I am your host, Evan Johnson, coming to you live. I'm out of breath from Austin, Texas, where I just ran and put my cat upstairs because she was meowing like crazy all of a sudden.
And I am from the Cloudflare product security team, talking about a fun project I've been working on over the last couple of weeks.
Gotta catch my breath.
This is going to be hard while talking. So let's start telling you about the project I've been working on.
And make sure I have my chat up so I can see when I get message.
So picture this. My wife and I purchased a house here in Texas a few months ago, and we moved in and there was a box in the closet that I've never seen before.
And it said on it, Claire controls. And apparently it was a home security system after some Googling.

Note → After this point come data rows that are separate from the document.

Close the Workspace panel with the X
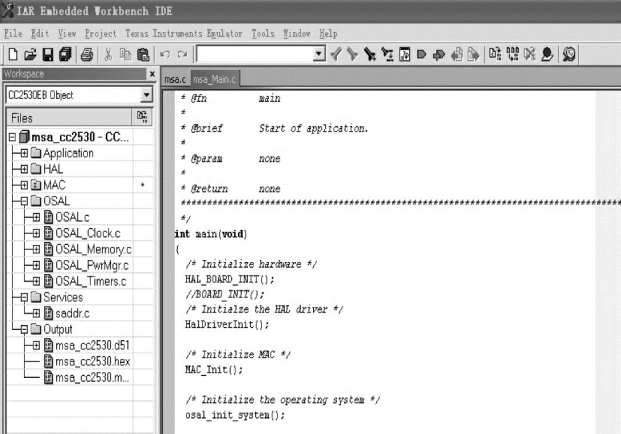621x434 pixels. pos(151,75)

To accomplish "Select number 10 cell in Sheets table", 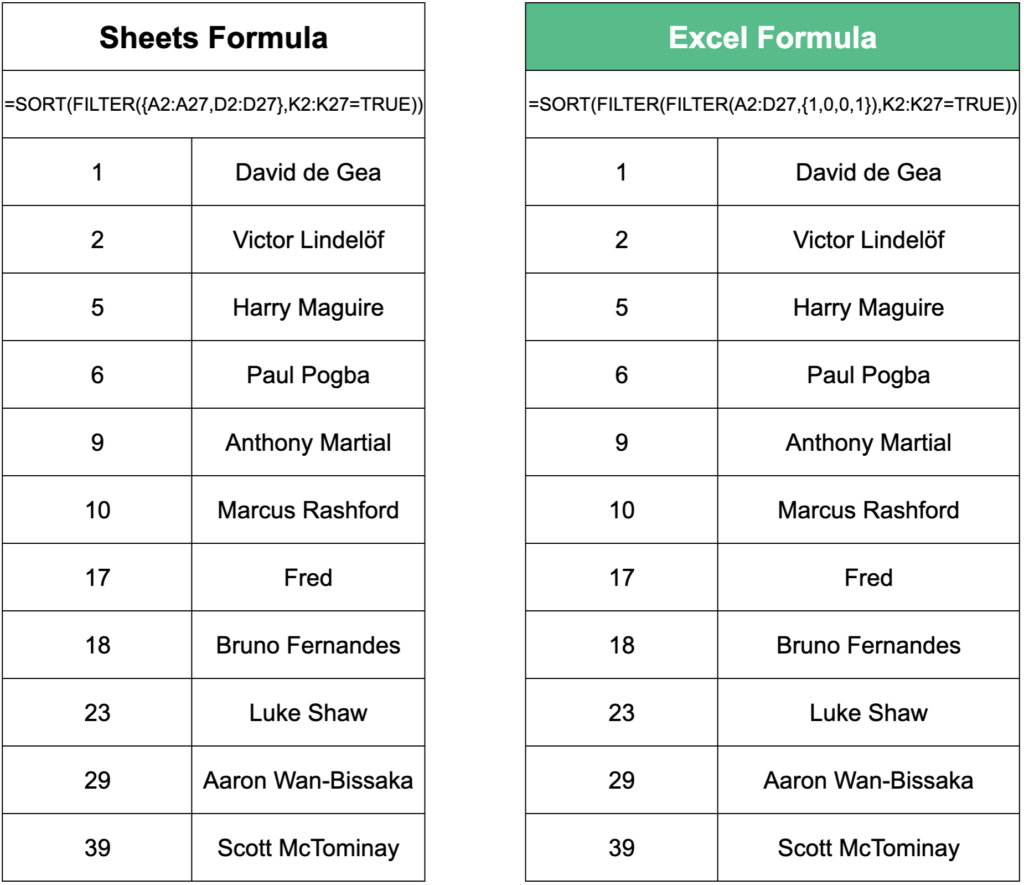I will click(97, 510).
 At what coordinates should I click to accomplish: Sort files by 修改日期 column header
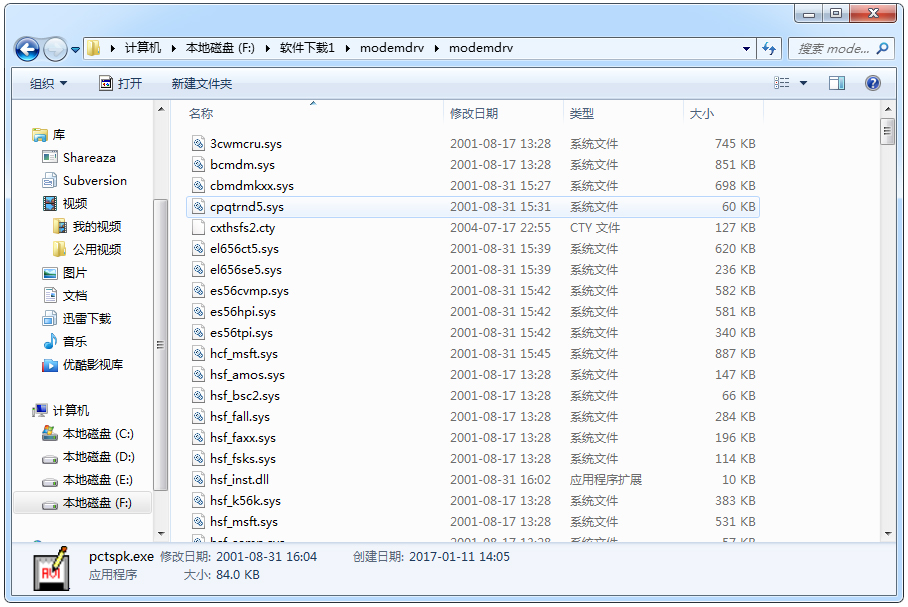point(474,113)
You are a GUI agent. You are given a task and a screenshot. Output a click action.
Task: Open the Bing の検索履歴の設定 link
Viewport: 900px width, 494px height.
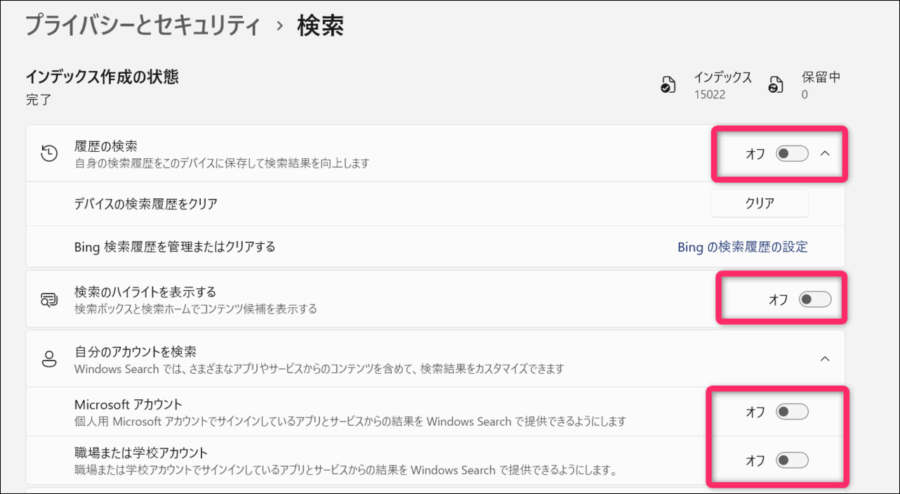click(742, 246)
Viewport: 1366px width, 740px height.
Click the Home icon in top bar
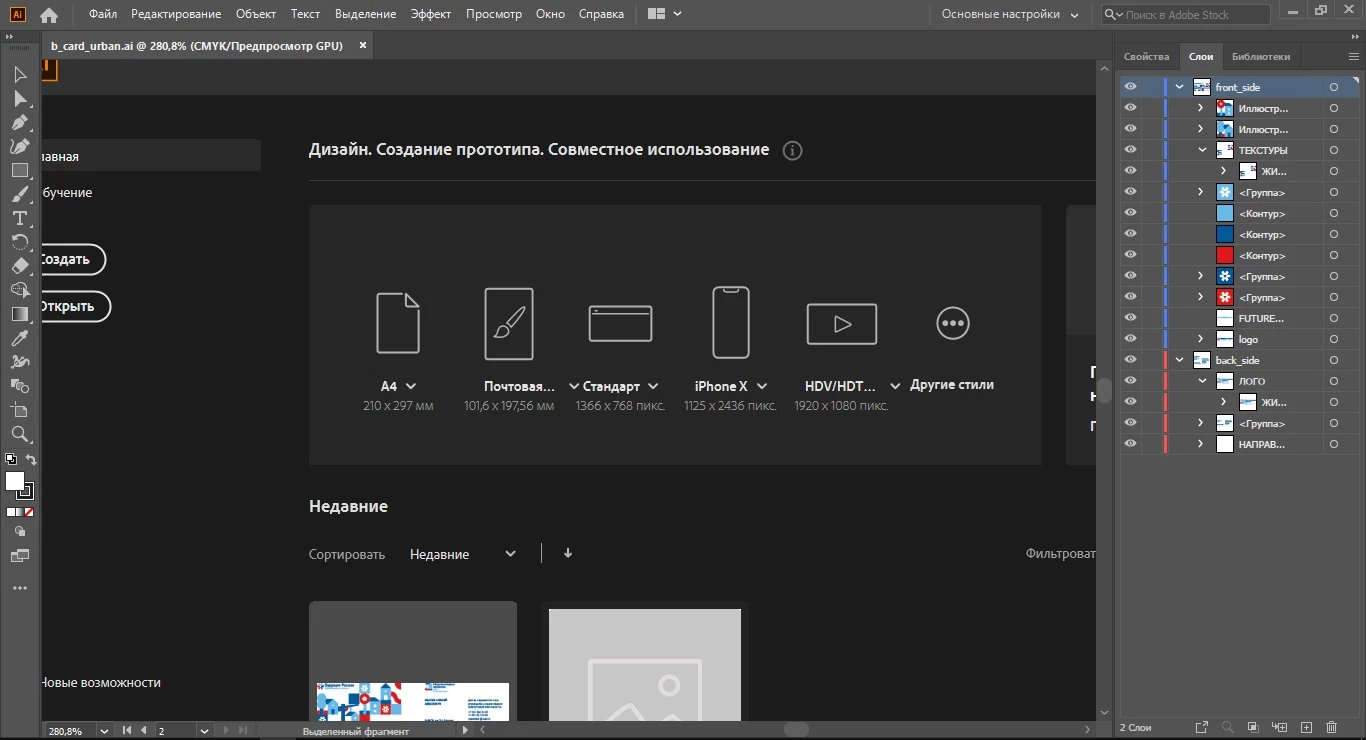48,15
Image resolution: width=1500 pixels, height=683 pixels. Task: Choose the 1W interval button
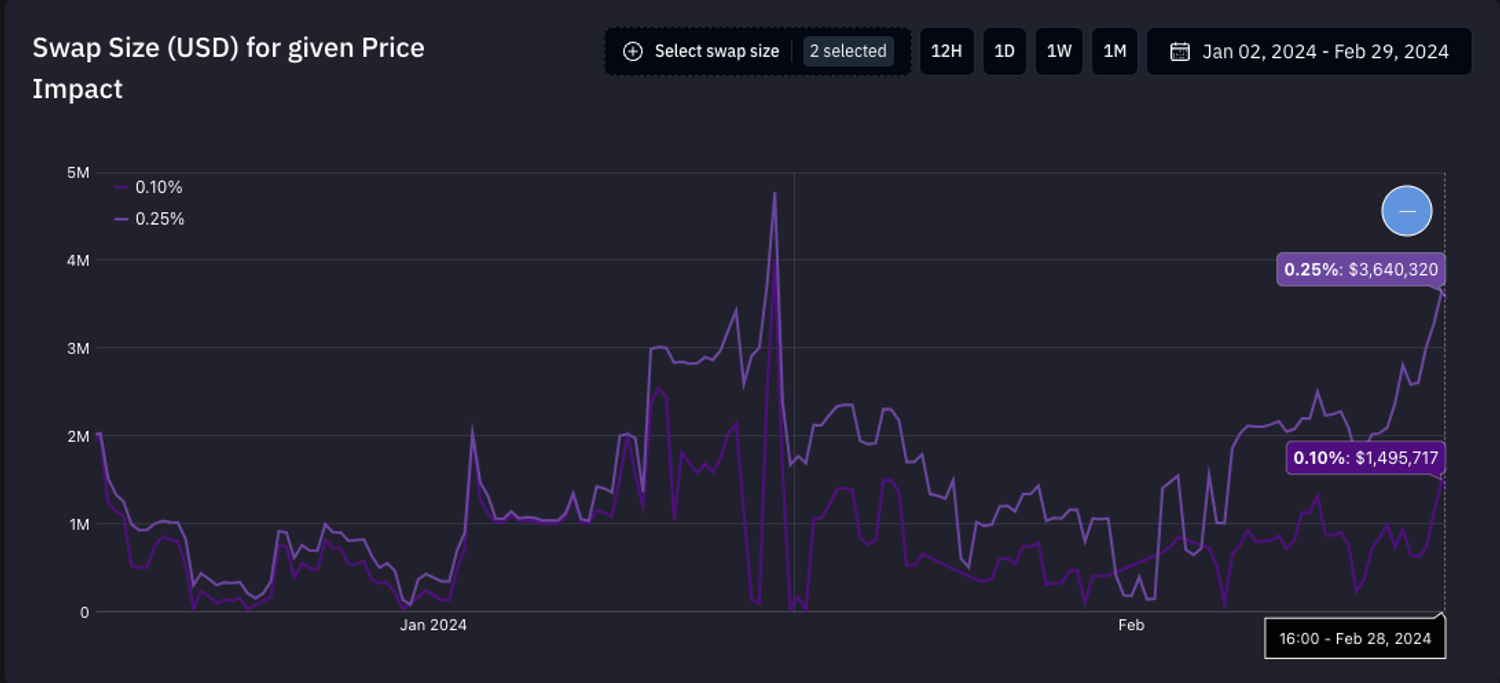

So I went about Googling what it was. And I'll point my camera over at the box to show you what it looks like.
It looks just like a regular old server.
I've got my coffee here. And, and I have a camera here, but it looks like a server that sits in your closet.
And these cameras were positioned around the house a little bit.
And, and I didn't know how to make it work. It didn't seem like it was working.
It wasn't plugged in. And I wanted to go about making it work, setting it up and making it useful.
But I also didn't want to pay a lot of money.
A lot of these camera services have monthly subscription fees, and they can cost a lot of money to store the video, all of that stuff.
And this is a pretty common problem.
You'll see, we just published a blog post on the Cloudflare blog about a similar thing where somebody built a, not a home security system, but a pet cam from a few parts, Raspberry Pi using Cloudflare tunnels and teams.
And looks like a super, super similar kind of problem that I was trying to solve, except I went from the position of having a lot of hardware, trying to make it solve the problem that I wanted to solve.
And they're building something from scratch at a, at a budget price using Cloudflare services.
And this is a fantastic blog post.
Give it a read. I've got to reach out to the author and give them some credit because they just beat me to the punch on this, publishing this.
So this is all also inspired by, there's a Brad Fitzpatrick lightning talk a few years ago, building his own camera as well with a little bit of go glue and, and some other stuff.
And all in all, I wanted to build something that was just like that so that I could have a really just basic hackable thing that worked for, for monitoring my house and looking at things through the camera.
So let's talk about what I ended up doing starting, starting with the box.
I already showed it to you, but the box that was in my closet is one of these things.
It is a, Oh, now it doesn't want to load.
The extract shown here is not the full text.